Thomas Clerc : "Il y a une oralité chez lui, un mélange des genres. Il est capable de passer d'une description très personnelle, sexuelle ou sentimentale à une réflexion politique. On peut y trouver des choses épouvantables comme des choses sublimes. Dustan, c'est de la matière en fusion. Cette forme explosive est liée pour lui profondément à l'autobiographie, c'est-à-dire à l'écriture de soi."
Malgré la confidentialité de ses romans qui se vendent assez peu, il connaît une certaine notoriété grâce à ses apparitions médiatiques sulfureuses. Il se lance aussi dans l'édition et inaugure "Le Rayon", la première collection LGBT inaugurée en France.

Même s’il voue un culte à des icônes comme Andy Warhol ou Monique Wittig, Dustan affiche son ambition iconoclaste et critique une certaine intelligentsia gay, trop bourgeoise et lisse selon lui, comme il l'explique sur France 2 en 1999 : “Il y a plein de choses sur lesquelles les intellectuels pensent qu’il n’y a rien à penser. Le sexe, on en parle mais est-ce qu’on y réfléchit beaucoup je ne suis pas sûr. Sur la drogue, bon, de toute façon on n’a pas le droit d’en parler”.

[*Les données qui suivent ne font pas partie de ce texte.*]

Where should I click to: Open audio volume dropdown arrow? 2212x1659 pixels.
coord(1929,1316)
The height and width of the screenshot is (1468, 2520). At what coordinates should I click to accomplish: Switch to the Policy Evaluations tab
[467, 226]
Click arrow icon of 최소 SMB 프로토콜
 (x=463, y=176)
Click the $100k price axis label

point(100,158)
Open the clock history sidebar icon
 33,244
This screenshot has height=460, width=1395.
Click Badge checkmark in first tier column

Son quotidien, suite ininterrompue de nuits blanches, est aussi une fuite en avant contre la maladie qui s’installe dans son quotidien et qu’il décrit dans Nicolas Page.

Toujours, dans la provocation, quitte à se contredire, il défend aussi le “bareback”, le rapport sexuel sans préservatif entre séropositifs et s'explique sur France 3 en 2000, "ce n’est pas dangereux le bareback, c’est des garçons comme moi qui sont séropositifs et qui se mettent ensemble pour pouvoir coucher sans préservatif. Ce n’est pas du tout dangereux, d’une part on reste entre nous et d’autre part, c’est notre droit quoi.”

L’écrivain défend une éthique de la responsabilité personnelle dans sa sexualité mais ses propos relativisant des pratiques à risques lui valent les foudres d'une partie de la communauté homosexuelle.

Thomas Clerc : "Avec un humour un peu mégalomaniaque, il dit  'j'ai essayé de prendre le pouvoir chez les pédés'. Il cherche à maintenir la possibilité d'un plaisir et non pas de se subordonner à une éthique qui lui paraît castratrice et répressive qui est celle d'Act up, ce qu'il appelle 'les flics de gauche'. C'est pour ça que je dis que Dustan est un authentique continuateur de 1968, c'est quelqu'un qui veut placer la jouissance et le plaisir au centre de l'existence."

Il se retire peu à peu de la scène médiatique et meurt à 39 ans d’une intoxication médicamenteuse.

Virginie Despentes écrit à son propos quelques années plus tard : “Tu ne ressemblais pas à un écrivain français. Tu étais beau, dangereux, drogué, séducteur, ta voix était à tomber par terre de sexy.”